2. Le principe de récupération automatique des points

En vertu de l'article L. 223-6 du code de la route, toute personne titulaire d'un permis de conduire ayant fait l'objet d'un retrait de points peut récupérer, dans un délai de deux ans, la totalité de ses points à condition qu'elle n'ait commis, dans ce délai, aucune nouvelle infraction ayant donné lieu à un retrait de points.

Ce délai de récupération de points est porté à trois ans lorsque la personne concernée a perdu des points en raison d'un délit ou d'une contravention de la quatrième ou de la cinquième classe.

Le code de la route prévoit toutefois une dérogation à cette règle pour les infractions les plus « légères » : les personnes ayant commis une infraction punie du retrait d'un seul point de permis peuvent récupérer ce point à l'issue d'un délai de six mois 3 ( * ) , si elles n'ont, dans ce délai, commis aucune nouvelle infraction entraînant la perte de points.

--------------------------------

■ **Travail demandé**: Pourriez-vous poursuivre l'extrait sur la récupération des points du permis de conduire à partir de sa dernière phrase ?

■ **Données fournies**:
--------------------------------

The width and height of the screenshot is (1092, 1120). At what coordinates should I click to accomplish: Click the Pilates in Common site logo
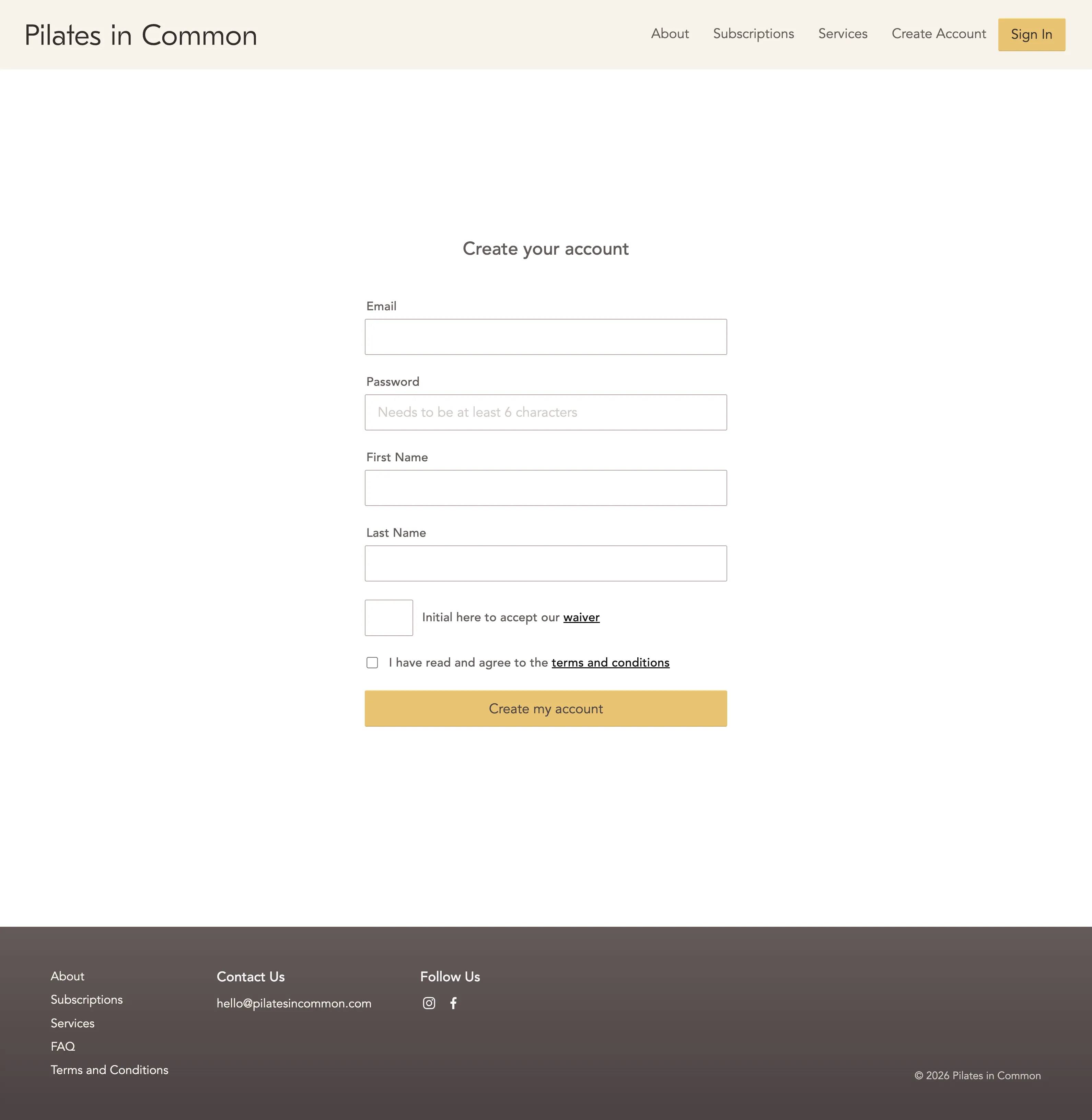pos(141,36)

--------------------------------

■ **Réponse**:
Seules quatre infractions entraînent actuellement la perte d'un point de permis :

- le dépassement de la vitesse maximale autorisée de moins de 20 km/h (art. R. 413-14 du code de la route) ;

- l'absence de port, par le conducteur d'une motocyclette, d'un tricycle à moteur, d'un quadricycle à moteur ou d'un cyclomoteur tenu de détenir un permis de conduire, de gants homologués (art. R. 431-1-2 du code de la route) ;

- le chevauchement d'une ligne continue axiale ou séparative de voies de circulation (art. R. 412-19 du code de la route) ;

- le chevauchement des lignes longitudinales délimitant les bandes d'arrêt d'urgence (art. R. 412-22 du code de la route).

En sus de ce dispositif de récupération automatique, le titulaire d'un permis de conduire ayant fait l'objet d'un retrait de points à la suite de la constatation d'une infraction peut récupérer jusqu'à quatre points s'il effectue, à son initiative ou parce que la loi lui impose 4 ( * ) , un stage de sensibilisation à la sécurité routière, d'une durée de deux jours. Ce stage, dont le coût est à la charge du détenteur du permis, ne peut toutefois être effectué qu'une fois par an.

B. UNE PROPOSITION DE LOI QUI VISE À FACILITER LA RÉCUPÉRATION DE POINTS POUR LES INFRACTIONS LES PLUS « LÉGÈRES »

1. Une réduction de la durée de récupération de points pour certaines infractions

La proposition de loi relative à l'aménagement du permis à points dans la perspective de l'abaissement de la limitation de vitesse à 80 km/h sur le réseau secondaire, déposée par Mme Sylvie Goy-Chavent et plusieurs de nos collègues, vise à modifier le cadre législatif applicable au permis à points.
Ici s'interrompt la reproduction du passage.